For all the fuss over gaming consoles becoming convergence boxes, it looks like the Macintosh might be winning. iTunes has started delivering multimedia content (movie trailers, but also audiobooks and some other fringe, non-textual media), and it looks like it'll soon be a great gateway app that could be for commercialism what the browser was for academia -- and early home net users.

The interesting part is how many hooks there are now for commercialism to very subtly influence our lives. Take the "iMix" as an example. You can now upload your mixes from iTunes to the iTunes Music Store (iTMS) so that others can see what you listen to and buy the same songs. Songs in your lists that aren't on the iTMS aren't listed, of course, even if they're in the free & clear copyright wise.

Anyhow, one neat feature is that these mixes have mosaic-ed (there's some browser irony there) album covers representing your mix, like the one pictured with this blog entry.

If I had to guess, I'd say that Apple isn't cleverly deciding which artists to show at the moment, but if they aren't now they will soon. The mix represented by the pictured mosaic certainly has artists in addition to the ones shown in the composite album cover, yet Sarah McLachlan, who only has three songs out of the 55 listed, has two albums on the mosaic. You might also remember McLachlan was one of the first big names to endorse iTunes, and had her picture plastered on the front window of the iTMS for weeks at launch, iirc. The Black Crowes, who have twice the songs of McLachlan, aren't even pictured. (That said, you can't argue with having Flatt & Scruggs or Willie Nelson on the cover, no matter how they're represented in the list.)

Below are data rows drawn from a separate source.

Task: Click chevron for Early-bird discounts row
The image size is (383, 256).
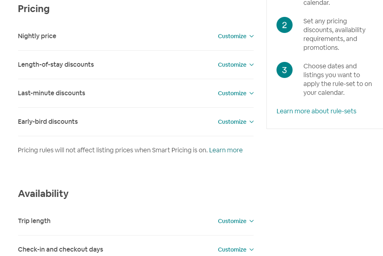Action: pyautogui.click(x=252, y=122)
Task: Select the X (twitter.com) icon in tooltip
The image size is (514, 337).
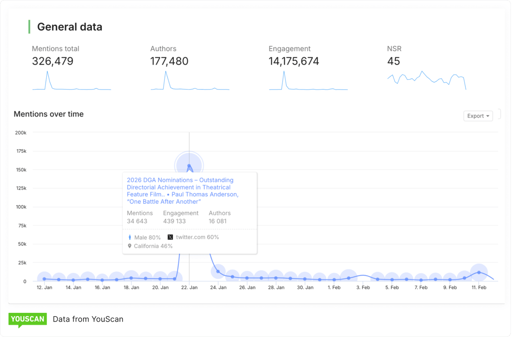Action: (170, 237)
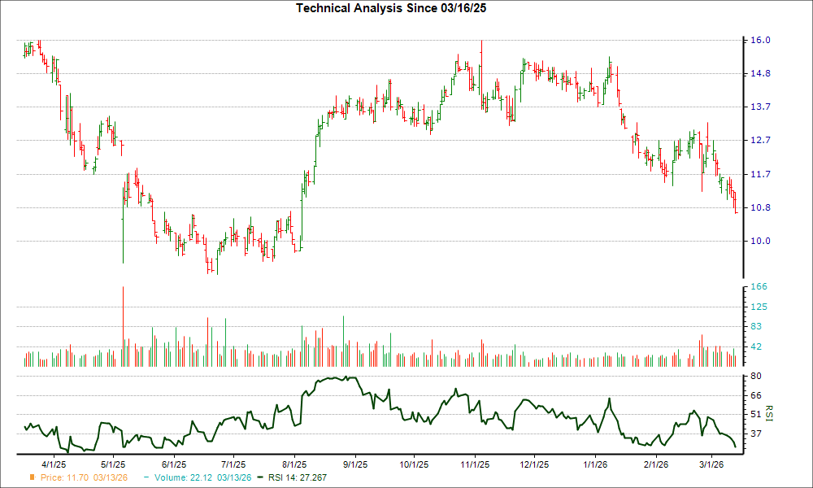Viewport: 813px width, 488px height.
Task: Click the lowest RSI point at far right
Action: click(x=736, y=447)
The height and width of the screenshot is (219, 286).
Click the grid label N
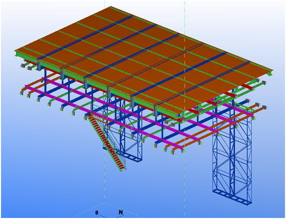(121, 212)
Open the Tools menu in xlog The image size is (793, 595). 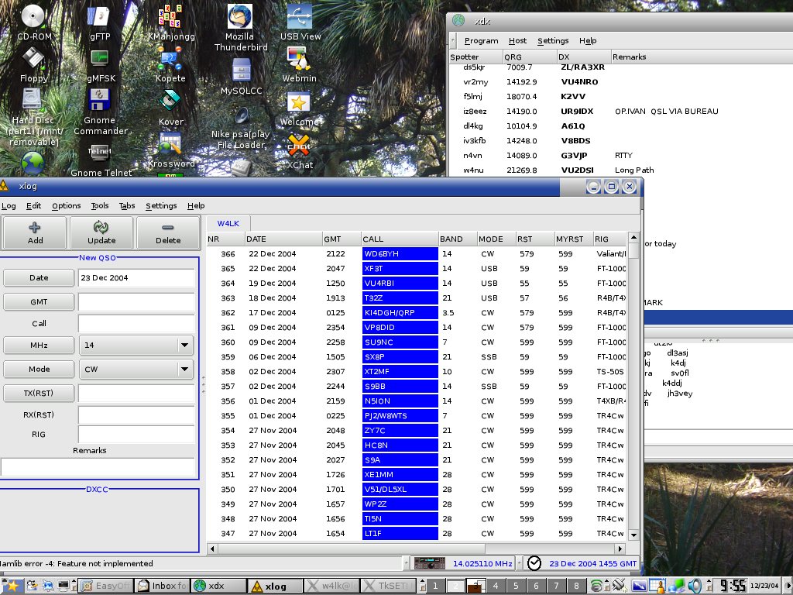click(100, 206)
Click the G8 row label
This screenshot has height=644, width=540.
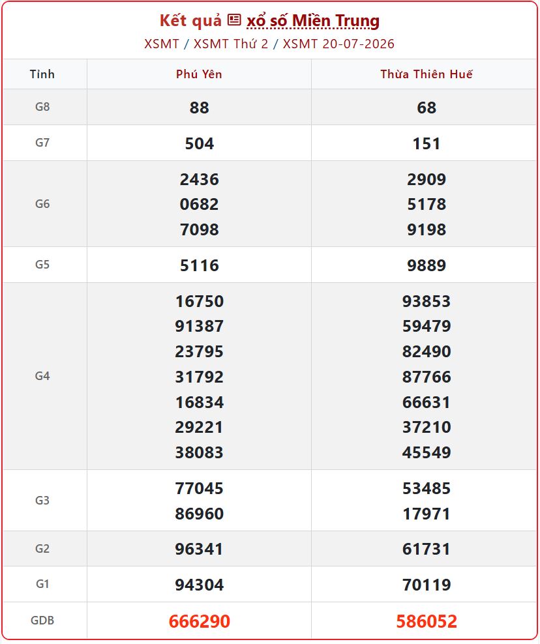tap(42, 107)

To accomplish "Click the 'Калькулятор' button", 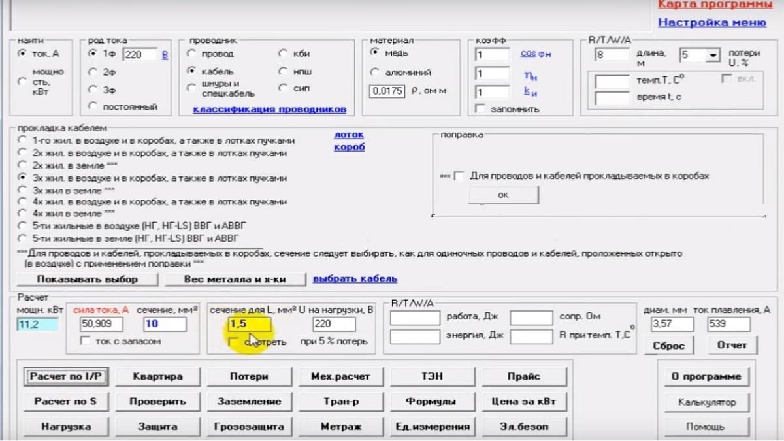I will [x=706, y=402].
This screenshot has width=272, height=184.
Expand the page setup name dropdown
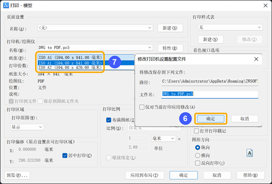pos(95,28)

Anyhow, as these mixes are linked to and from offerings by artists contained when people shop with iTunes, this sort of subtle advertising will be worth something. iTunes also now allows you to print CD inserts in the same fashion, so when you make a CD or give it away (if such a thing were legal, of course), who gets their album on the cover could be receiving a pretty effective advertisement.

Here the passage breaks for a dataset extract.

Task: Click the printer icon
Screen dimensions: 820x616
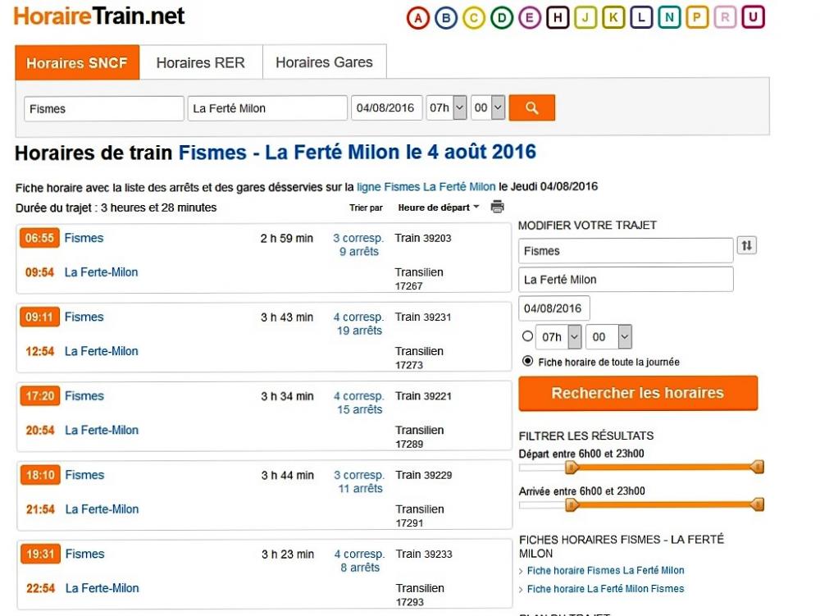Action: pos(497,208)
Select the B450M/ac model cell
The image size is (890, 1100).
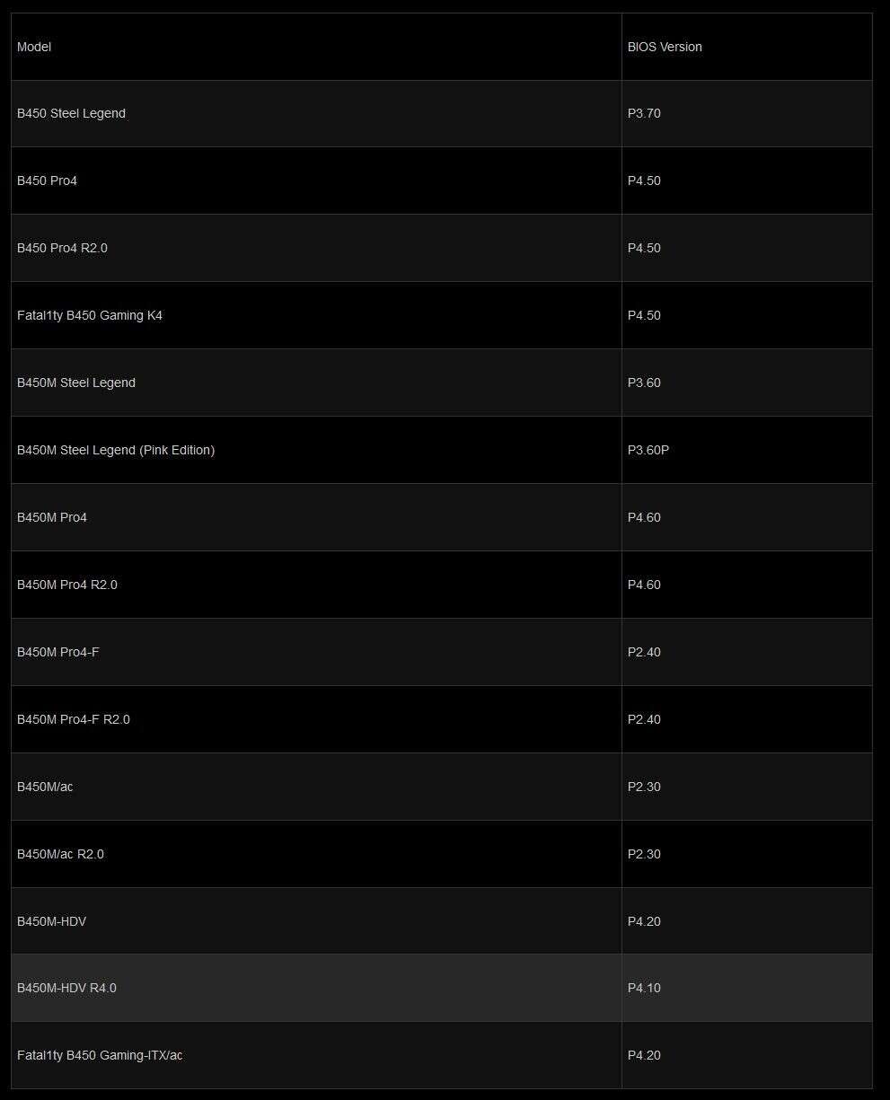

Paying for preferred placement on mosaiced iMix album covers is a simple method iTunes and Apple could allow commercialism to influence our lives more effectively than ever before. At the same time, we're being guided towards a true consumer convergence machine because we crave the advance; the new browser is coming, like it or not. What's crucial is that we also start thinking critically about how this invention will affect our lives -- and ensure that when we enter that we're going in, eyes opened.